In function, I can get 6 months out of a polymer based product with a few resins and waxes to boost. Put into a cream where I have more scope and I can get you a year and that’s without resorting to having to use a dedicated maintenance wash. So I am left asking just why we even care about silica as a thing.

A further bit of anecdote is that I deal with a lot of detailing brand owners. Whilst not always the case, most are not big organizations with their own knowledgeable r&d people. Most are guys who know little more than your average joe about chemicals. Yet somehow they have miracle products and have the next big thing that no one has done before. Hmmm.

What I might suppose is that, at least in some cases, the end user/consumer is not getting what they think. I might even suppose that some brand owners are not even selling what they think! I might suppose also that the end user is increasingly blinded by marketeers who simply have no idea what they are talking about, that the internet user focuses more on buzz words than real performance and that the brands are almost forced to play along because the end user isn’t interested if the product tech is 30 years old.

I suspect that, whilst products have certainly improved over the years, this has been driven by evolutionary improvement of well known chemistries and an increase in brand competition. Silica/ceramic/nano in your economical range- yeah right."
 
But what about Fomblin A in the Blue Coral AutoFom wax? I actually liked that stuff and would buy it if it were available.

◆ Source material:
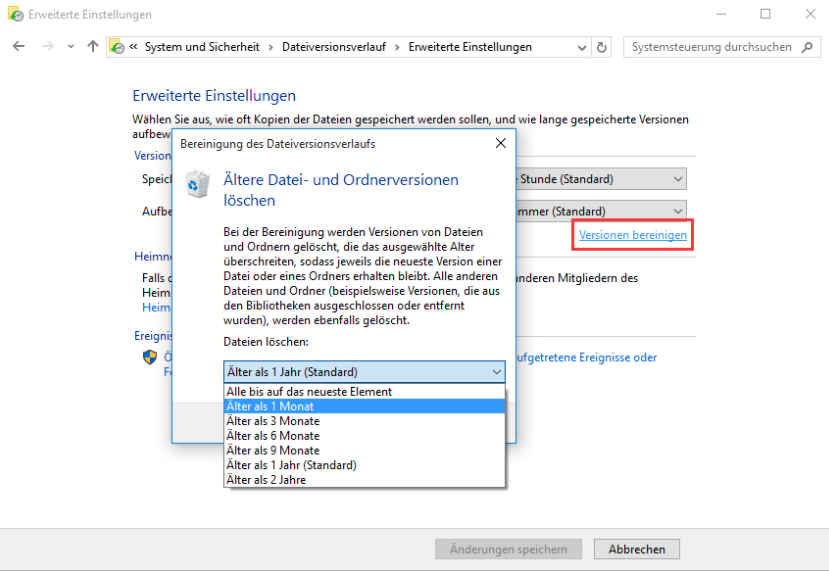
Task: Click the Systemsteuerung durchsuchen search field
Action: coord(710,47)
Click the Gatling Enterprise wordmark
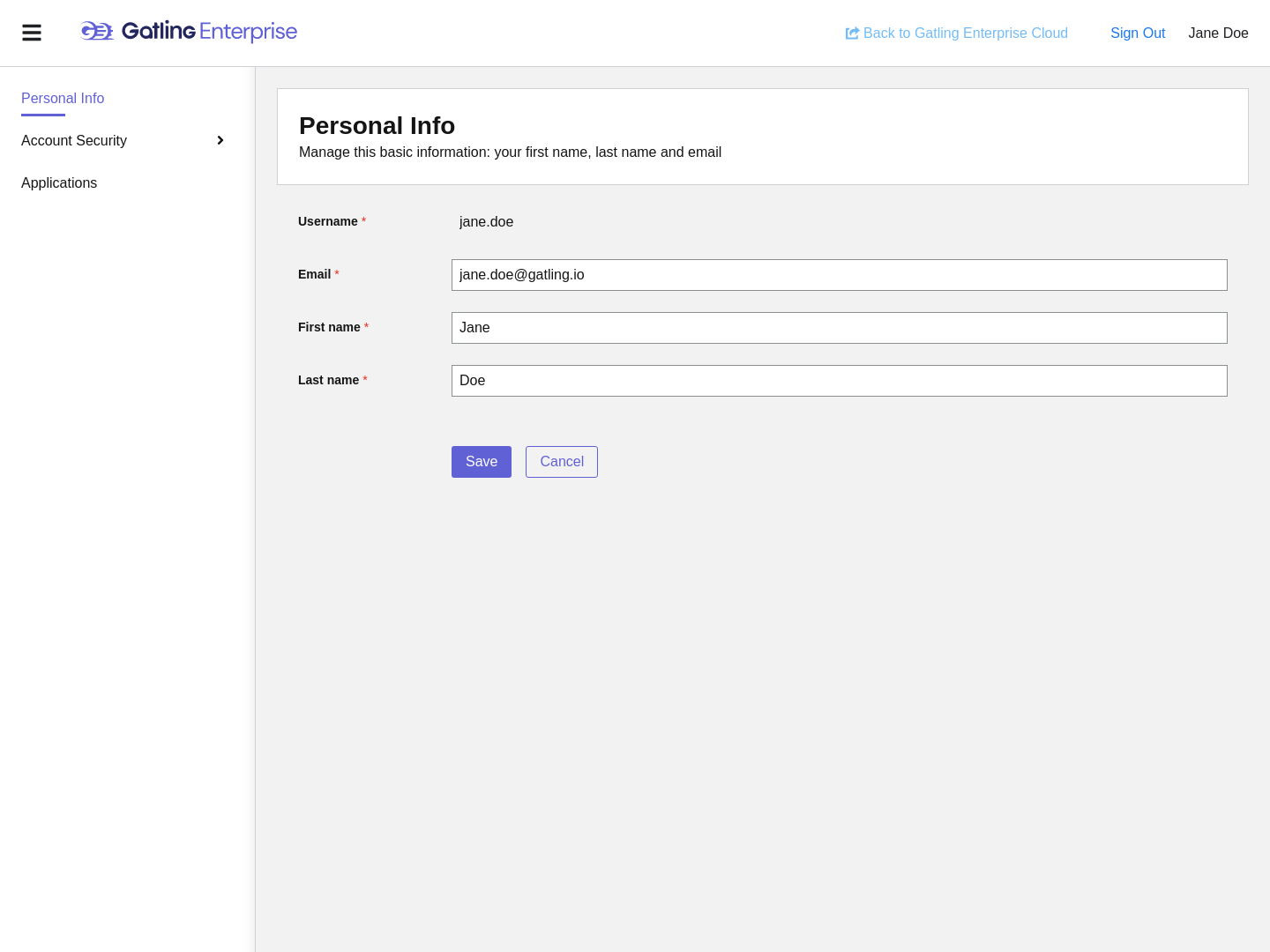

◆ Your instructions: In the passage about car detailing products, turn the paragraph that opens with "A further bit of anecdote" into a short bulleted list that keeps its main points.

◆ Problem solution:
- The writer deals with many detailing brand owners.
- Most, though not all, are not big organizations with their own knowledgeable R&D people.
- Most of these owners know little more about chemicals than the average person.
- Even so, they claim to have miracle products and the next big thing no one has done before, which the writer doubts.